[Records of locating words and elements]
+ + + + + + +
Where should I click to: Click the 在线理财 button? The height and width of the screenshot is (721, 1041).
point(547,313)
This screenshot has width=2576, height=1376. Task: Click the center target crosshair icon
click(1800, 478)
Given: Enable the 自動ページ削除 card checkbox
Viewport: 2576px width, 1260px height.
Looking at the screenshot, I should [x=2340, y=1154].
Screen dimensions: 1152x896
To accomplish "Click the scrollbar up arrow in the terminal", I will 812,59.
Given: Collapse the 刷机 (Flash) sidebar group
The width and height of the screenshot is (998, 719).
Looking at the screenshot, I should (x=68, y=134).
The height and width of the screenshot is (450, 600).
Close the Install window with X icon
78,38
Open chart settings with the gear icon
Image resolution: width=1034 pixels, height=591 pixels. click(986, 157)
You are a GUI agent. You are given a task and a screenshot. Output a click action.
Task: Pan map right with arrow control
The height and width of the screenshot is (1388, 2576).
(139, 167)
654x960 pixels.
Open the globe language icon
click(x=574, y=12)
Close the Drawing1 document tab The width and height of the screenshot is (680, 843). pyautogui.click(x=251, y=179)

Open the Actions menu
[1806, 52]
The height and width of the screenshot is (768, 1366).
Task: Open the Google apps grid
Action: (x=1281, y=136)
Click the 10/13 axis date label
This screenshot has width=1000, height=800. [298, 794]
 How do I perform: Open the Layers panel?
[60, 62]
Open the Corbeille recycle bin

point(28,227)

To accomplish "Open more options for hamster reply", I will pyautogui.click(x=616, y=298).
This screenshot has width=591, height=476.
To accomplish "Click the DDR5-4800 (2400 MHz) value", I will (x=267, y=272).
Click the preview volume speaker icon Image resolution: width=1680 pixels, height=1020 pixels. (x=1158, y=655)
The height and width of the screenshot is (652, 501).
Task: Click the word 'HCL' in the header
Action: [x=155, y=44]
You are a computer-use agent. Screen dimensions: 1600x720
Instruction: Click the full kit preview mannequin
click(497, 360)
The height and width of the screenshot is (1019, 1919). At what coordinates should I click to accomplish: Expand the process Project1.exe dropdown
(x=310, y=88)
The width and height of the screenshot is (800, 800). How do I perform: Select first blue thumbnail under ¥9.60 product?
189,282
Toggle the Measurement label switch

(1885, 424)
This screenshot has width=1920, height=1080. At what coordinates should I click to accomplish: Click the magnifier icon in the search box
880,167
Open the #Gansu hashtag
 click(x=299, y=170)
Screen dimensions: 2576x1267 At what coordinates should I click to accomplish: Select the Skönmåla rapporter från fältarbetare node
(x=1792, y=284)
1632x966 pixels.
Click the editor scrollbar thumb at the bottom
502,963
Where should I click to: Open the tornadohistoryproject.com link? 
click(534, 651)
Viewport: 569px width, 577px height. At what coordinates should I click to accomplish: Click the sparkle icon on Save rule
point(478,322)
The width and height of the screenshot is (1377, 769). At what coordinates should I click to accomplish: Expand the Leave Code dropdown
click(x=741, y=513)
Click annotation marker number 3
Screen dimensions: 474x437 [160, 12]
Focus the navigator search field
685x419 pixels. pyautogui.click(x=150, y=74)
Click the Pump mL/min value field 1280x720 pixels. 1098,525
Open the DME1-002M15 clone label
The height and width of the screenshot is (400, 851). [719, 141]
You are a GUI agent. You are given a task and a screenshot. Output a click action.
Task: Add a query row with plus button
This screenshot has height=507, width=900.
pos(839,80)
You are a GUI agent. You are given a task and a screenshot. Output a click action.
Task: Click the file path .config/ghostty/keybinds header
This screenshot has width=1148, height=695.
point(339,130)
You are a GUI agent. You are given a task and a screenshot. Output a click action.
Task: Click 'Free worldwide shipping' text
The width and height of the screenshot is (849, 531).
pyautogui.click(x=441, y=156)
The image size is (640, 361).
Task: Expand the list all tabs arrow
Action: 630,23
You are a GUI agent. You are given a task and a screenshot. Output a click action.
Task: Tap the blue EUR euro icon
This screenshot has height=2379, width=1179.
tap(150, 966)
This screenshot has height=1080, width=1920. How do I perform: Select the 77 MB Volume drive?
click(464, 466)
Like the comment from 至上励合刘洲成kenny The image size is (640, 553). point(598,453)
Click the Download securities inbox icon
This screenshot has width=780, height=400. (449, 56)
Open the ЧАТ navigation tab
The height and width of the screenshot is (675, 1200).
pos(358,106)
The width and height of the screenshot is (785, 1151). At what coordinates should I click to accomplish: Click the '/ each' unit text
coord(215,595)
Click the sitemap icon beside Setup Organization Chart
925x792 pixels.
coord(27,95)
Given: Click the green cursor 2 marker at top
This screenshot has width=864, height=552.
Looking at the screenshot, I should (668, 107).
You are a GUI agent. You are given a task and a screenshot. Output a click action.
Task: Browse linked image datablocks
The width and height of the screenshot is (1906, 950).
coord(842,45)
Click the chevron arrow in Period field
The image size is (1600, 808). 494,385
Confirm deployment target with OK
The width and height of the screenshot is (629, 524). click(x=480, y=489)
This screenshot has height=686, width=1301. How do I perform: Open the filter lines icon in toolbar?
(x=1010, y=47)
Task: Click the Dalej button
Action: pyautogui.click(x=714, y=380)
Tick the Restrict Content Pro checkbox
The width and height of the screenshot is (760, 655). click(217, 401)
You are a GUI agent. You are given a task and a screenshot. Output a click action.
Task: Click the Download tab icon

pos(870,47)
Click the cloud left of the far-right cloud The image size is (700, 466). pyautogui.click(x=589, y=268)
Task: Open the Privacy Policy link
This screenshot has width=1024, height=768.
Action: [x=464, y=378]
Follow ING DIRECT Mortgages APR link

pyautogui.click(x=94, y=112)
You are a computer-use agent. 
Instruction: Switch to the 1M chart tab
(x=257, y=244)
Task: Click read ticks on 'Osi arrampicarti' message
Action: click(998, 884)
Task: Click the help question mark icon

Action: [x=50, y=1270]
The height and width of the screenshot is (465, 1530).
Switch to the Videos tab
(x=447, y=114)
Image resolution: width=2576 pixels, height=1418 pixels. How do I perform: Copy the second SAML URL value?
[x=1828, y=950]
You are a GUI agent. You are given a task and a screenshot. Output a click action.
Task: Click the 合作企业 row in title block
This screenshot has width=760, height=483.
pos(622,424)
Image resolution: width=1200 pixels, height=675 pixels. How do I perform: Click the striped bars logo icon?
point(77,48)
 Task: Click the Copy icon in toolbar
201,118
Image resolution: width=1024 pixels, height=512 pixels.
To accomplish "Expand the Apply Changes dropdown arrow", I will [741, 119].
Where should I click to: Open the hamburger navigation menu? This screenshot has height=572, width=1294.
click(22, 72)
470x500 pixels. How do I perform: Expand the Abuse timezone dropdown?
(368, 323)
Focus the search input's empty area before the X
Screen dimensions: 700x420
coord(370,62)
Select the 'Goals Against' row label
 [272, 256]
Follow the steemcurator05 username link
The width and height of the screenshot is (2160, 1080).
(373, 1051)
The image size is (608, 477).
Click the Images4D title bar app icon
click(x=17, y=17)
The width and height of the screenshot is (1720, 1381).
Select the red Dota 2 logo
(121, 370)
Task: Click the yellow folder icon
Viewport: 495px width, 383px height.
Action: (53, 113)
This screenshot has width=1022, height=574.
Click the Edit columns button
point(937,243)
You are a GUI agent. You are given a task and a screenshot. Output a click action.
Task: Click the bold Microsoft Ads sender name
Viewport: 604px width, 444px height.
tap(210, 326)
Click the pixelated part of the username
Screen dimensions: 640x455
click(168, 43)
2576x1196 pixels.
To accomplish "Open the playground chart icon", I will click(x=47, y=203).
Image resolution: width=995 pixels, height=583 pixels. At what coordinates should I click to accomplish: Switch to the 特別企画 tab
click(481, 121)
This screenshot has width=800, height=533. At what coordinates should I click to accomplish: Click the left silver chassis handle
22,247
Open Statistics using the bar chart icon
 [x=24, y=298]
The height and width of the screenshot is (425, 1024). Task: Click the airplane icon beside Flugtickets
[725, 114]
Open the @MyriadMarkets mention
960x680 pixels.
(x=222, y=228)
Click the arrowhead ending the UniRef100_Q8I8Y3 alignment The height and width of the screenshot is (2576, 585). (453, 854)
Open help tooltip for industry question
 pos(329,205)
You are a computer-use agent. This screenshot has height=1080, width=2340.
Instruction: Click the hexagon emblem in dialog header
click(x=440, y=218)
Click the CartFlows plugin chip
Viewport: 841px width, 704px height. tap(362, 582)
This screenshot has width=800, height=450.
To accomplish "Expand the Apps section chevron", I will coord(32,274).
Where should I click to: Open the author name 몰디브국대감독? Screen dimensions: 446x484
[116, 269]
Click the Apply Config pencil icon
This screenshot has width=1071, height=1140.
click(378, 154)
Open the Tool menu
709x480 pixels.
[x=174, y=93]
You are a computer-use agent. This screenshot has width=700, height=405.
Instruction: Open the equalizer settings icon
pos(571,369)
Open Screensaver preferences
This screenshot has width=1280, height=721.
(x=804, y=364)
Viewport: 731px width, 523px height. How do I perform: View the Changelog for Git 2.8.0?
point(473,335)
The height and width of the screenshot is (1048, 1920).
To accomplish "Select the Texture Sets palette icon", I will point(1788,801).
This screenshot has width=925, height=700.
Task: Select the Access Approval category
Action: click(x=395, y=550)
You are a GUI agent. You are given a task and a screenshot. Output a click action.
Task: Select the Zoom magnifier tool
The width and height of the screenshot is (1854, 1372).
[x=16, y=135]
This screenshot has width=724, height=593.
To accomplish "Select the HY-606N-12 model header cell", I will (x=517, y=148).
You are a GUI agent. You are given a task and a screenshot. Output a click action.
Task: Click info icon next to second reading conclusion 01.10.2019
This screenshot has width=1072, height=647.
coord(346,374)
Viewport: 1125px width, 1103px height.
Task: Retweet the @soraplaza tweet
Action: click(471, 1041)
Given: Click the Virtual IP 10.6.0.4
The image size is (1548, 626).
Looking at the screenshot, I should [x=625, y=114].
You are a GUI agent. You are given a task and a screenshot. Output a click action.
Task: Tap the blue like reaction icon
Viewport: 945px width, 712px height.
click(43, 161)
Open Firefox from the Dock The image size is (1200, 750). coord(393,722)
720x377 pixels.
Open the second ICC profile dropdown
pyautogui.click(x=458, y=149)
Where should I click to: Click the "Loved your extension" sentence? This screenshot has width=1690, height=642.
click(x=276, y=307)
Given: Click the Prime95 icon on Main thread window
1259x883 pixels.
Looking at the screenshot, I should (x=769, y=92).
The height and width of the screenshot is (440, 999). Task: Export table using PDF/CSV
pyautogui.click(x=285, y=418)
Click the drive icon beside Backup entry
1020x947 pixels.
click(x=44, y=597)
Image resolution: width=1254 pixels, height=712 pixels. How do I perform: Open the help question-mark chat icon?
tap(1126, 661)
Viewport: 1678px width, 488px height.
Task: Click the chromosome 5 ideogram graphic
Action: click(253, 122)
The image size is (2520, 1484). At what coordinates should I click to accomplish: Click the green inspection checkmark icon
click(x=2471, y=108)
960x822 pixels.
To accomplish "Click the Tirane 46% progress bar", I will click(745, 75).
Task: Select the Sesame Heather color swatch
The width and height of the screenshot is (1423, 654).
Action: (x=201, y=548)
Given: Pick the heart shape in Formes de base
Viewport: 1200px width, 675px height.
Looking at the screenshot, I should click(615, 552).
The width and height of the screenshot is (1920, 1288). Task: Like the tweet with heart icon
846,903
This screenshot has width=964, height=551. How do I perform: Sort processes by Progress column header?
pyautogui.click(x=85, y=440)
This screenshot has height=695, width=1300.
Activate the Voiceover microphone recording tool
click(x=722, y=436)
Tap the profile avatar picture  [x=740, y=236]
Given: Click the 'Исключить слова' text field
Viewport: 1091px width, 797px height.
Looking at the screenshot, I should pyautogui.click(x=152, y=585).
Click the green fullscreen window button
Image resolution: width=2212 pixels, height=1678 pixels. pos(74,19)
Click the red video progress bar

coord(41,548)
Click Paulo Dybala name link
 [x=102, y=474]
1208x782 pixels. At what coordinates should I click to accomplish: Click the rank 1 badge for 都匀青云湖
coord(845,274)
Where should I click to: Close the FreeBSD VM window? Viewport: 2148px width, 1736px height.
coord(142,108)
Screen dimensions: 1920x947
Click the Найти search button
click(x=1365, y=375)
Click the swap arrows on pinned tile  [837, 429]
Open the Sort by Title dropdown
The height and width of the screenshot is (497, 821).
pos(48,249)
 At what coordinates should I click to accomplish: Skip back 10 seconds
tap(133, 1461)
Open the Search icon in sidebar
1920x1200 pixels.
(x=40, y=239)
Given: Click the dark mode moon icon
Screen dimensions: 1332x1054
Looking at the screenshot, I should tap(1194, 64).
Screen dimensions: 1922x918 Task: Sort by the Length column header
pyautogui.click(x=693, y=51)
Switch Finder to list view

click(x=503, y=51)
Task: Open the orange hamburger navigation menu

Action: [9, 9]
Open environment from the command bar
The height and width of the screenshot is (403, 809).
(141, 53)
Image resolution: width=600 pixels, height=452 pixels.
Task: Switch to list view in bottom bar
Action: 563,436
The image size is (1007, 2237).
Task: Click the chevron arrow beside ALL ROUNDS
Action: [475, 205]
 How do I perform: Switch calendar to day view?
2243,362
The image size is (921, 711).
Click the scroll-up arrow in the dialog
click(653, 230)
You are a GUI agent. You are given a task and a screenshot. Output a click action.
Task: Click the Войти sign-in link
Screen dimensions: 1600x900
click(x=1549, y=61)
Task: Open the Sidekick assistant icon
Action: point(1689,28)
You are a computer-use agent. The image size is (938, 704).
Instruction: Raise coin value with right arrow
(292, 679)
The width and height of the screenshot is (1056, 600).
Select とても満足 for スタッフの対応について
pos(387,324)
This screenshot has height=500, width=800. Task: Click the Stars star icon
+ + + + + + +
**WRITTEN PROBLEM:** Copy out the data word for word, everything from the line containing "720x377 pixels." down to the line containing "click(x=276, y=307)", with both of those lines included.

**CORRECT OUTPUT:**
720x377 pixels.
Open the second ICC profile dropdown
pyautogui.click(x=458, y=149)
Where should I click to: Click the "Loved your extension" sentence? This screenshot has width=1690, height=642.
click(x=276, y=307)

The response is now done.